SQL is mostly "do the same thing a billion times", which aligns very closely with generating code for the inner loop, particularly when the inner loop can be generated without branches.

SQL codegen is basically an industry standard for large-scale sql query processing on top of a large-scale column store. I work one of the few engines at this scale which does not do go query stage codegen & instead uses source codegen vectorized primitives instead of query time (Apache Hive, specifically & the only other one in the same style is Google's supersonic engine).

Apache Impala - SQL to LLVM IR (C++)

https://llvm.org/devmtg/2013-11/slides/Wanderman-Milne-Cloud... [PDF]

Gandiva - SQL to LLVM IR (Java)

https://github.com/dremio/gandiva

MemSQL - SQL to MPL to LLVM IR

http://highscalability.com/blog/2016/9/7/code-generation-the...

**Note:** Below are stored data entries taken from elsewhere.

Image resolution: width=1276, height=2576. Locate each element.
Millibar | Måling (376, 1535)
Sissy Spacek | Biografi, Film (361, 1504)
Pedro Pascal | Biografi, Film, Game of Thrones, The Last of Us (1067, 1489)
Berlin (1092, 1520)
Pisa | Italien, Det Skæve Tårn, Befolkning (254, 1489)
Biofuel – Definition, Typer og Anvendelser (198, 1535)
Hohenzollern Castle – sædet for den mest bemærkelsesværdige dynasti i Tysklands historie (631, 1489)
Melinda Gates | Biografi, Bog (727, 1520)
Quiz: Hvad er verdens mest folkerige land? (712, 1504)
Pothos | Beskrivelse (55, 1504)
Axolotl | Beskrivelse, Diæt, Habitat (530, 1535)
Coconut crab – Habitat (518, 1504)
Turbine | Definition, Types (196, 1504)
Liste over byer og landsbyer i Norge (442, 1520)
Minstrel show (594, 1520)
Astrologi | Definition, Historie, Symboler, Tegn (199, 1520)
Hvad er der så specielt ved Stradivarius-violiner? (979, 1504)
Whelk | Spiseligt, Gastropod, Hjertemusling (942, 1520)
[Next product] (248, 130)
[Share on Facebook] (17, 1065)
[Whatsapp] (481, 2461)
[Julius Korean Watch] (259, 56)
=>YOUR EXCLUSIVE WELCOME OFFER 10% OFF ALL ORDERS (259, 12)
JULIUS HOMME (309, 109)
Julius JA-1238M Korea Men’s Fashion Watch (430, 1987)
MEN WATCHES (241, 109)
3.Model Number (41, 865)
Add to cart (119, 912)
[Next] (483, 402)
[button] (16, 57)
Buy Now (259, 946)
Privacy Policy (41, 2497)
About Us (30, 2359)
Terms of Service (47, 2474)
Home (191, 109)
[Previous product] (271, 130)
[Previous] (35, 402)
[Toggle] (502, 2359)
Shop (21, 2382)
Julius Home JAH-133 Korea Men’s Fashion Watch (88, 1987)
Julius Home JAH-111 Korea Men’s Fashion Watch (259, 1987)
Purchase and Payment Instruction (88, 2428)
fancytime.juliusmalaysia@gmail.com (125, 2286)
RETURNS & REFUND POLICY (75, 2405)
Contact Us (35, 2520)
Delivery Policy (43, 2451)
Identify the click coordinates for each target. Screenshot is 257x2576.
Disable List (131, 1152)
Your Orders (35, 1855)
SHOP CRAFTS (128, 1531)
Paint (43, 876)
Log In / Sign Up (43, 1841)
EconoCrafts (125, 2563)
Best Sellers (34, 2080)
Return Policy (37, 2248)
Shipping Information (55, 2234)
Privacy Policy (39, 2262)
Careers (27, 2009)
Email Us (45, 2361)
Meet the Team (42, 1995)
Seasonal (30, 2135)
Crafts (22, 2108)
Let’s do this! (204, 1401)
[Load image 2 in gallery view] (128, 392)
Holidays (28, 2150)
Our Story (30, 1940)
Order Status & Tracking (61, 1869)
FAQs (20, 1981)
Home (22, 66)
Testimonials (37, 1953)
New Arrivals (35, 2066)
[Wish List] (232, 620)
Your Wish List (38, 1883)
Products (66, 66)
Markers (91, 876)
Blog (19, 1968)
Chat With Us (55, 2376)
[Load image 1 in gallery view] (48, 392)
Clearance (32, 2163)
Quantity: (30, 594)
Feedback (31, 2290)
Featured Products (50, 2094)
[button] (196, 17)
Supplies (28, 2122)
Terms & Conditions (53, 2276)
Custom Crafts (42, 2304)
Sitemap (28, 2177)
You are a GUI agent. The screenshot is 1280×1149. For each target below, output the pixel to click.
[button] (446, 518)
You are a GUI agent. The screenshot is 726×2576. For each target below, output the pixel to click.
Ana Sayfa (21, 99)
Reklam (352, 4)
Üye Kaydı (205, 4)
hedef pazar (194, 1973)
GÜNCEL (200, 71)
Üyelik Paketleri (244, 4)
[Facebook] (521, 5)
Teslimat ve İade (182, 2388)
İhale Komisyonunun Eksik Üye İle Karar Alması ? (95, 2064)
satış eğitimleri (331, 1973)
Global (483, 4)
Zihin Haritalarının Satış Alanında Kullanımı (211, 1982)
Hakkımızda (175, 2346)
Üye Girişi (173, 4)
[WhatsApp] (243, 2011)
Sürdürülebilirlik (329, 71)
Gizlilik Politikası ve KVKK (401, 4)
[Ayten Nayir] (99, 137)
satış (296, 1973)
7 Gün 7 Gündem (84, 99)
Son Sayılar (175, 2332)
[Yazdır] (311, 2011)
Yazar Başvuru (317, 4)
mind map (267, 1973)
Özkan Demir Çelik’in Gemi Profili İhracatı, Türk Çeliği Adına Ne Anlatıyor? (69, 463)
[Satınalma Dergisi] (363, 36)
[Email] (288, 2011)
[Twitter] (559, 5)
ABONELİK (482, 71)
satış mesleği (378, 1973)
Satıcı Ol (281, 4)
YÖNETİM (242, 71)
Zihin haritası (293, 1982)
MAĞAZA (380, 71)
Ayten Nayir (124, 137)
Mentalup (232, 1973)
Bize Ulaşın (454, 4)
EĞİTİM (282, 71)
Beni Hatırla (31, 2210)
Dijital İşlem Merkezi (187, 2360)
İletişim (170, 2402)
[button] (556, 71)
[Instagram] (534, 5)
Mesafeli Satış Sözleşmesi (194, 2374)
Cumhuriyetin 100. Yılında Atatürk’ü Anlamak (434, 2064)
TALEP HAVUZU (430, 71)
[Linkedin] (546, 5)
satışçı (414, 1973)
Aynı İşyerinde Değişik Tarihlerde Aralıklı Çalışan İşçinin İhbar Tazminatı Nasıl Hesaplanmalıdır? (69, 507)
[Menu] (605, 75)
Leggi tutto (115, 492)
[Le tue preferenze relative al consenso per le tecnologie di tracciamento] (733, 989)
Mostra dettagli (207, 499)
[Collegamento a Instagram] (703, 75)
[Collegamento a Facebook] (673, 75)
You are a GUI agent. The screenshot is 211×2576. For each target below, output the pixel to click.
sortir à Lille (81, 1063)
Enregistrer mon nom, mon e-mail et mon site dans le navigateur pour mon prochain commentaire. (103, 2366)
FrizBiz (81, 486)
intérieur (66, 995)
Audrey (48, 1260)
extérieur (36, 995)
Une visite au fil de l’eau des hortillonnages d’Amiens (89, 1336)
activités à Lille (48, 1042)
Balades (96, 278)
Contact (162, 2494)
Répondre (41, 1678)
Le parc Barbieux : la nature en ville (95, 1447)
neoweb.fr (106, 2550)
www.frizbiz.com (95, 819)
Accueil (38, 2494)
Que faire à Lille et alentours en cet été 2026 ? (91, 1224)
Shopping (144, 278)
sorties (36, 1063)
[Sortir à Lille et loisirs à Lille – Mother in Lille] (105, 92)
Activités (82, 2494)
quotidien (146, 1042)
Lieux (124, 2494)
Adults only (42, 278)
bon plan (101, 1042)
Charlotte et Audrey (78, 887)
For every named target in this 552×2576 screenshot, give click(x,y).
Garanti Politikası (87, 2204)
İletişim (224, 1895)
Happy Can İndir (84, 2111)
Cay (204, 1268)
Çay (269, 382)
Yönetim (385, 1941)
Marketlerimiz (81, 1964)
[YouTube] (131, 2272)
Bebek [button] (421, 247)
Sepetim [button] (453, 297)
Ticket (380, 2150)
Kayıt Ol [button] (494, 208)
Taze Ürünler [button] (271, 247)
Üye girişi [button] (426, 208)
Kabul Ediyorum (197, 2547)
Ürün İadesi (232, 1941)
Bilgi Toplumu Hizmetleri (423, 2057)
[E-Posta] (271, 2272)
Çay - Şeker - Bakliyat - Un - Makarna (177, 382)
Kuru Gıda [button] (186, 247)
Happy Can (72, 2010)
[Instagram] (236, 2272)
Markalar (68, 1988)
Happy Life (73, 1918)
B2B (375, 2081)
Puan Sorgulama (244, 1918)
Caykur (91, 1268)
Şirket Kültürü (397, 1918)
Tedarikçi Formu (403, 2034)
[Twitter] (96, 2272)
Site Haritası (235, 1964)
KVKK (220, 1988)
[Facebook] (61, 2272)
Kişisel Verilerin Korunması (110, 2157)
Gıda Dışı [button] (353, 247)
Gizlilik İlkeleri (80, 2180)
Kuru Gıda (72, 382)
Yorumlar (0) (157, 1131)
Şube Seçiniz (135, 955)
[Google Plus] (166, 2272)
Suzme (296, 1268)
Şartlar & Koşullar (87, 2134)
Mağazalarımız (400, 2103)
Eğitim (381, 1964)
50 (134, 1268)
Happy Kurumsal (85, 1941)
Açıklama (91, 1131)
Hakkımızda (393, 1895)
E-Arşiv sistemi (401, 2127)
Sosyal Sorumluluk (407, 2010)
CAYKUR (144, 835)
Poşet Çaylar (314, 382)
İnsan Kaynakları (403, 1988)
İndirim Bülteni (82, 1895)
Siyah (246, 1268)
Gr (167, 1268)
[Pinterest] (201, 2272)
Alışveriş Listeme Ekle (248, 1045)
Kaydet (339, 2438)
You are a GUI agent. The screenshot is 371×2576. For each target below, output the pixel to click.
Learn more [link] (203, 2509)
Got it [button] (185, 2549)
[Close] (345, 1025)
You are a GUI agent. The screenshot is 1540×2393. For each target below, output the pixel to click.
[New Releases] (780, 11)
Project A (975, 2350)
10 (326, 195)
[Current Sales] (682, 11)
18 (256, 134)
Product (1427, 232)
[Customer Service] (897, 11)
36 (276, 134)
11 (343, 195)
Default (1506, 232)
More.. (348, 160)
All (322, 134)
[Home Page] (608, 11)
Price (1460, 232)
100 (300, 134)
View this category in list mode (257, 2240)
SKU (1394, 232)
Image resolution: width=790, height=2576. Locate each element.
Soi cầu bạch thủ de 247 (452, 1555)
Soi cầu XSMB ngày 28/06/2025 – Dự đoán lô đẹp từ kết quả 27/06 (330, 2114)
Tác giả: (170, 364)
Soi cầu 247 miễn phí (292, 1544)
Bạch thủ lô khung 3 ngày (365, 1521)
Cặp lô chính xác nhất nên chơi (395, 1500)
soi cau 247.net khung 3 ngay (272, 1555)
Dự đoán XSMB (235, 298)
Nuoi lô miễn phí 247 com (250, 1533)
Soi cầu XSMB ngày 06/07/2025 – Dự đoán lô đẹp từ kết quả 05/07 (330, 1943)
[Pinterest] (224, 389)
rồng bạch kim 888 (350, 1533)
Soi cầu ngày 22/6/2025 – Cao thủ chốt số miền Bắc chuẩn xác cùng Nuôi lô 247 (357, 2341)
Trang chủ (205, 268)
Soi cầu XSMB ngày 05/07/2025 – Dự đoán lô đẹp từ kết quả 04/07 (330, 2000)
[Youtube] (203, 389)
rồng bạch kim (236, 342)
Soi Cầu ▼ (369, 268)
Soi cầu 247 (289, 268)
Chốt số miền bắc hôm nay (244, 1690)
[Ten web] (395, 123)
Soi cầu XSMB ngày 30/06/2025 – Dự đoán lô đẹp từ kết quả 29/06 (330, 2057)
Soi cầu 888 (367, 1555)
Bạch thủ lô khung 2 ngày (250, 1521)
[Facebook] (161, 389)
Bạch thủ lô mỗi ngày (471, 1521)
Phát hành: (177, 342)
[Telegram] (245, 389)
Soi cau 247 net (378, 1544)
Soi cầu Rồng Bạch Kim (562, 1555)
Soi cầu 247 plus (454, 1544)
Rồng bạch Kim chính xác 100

Greenplum - SQL to LLVM IR

http://engineering.pivotal.io/post/codegen-gpdb-qx/

Postgres 9.4 Vitesse - SQL to LLVM IR

<https://www.postgresql.org/message-id/CAJNt7%3DZ6w5%2BwyeTKK...

Postgres 11 LLVM - SQL to LLVM IR

https://www.postgresql.org/docs/11/jit-reason.html

SparkSQL - SQL to Java source (Janino + javac)

https://jaceklaskowski.gitbooks.io/mastering-spark-sql/spark...

And as far as I know Redshift's horrible query compilation performance is derived from using C++ codegen which forks gcc inside (not sure why this is so slow though, almost feels like untuned gcc flags or something).

https://docs.aws.amazon.com/redshift/latest/dg/c-query-plann...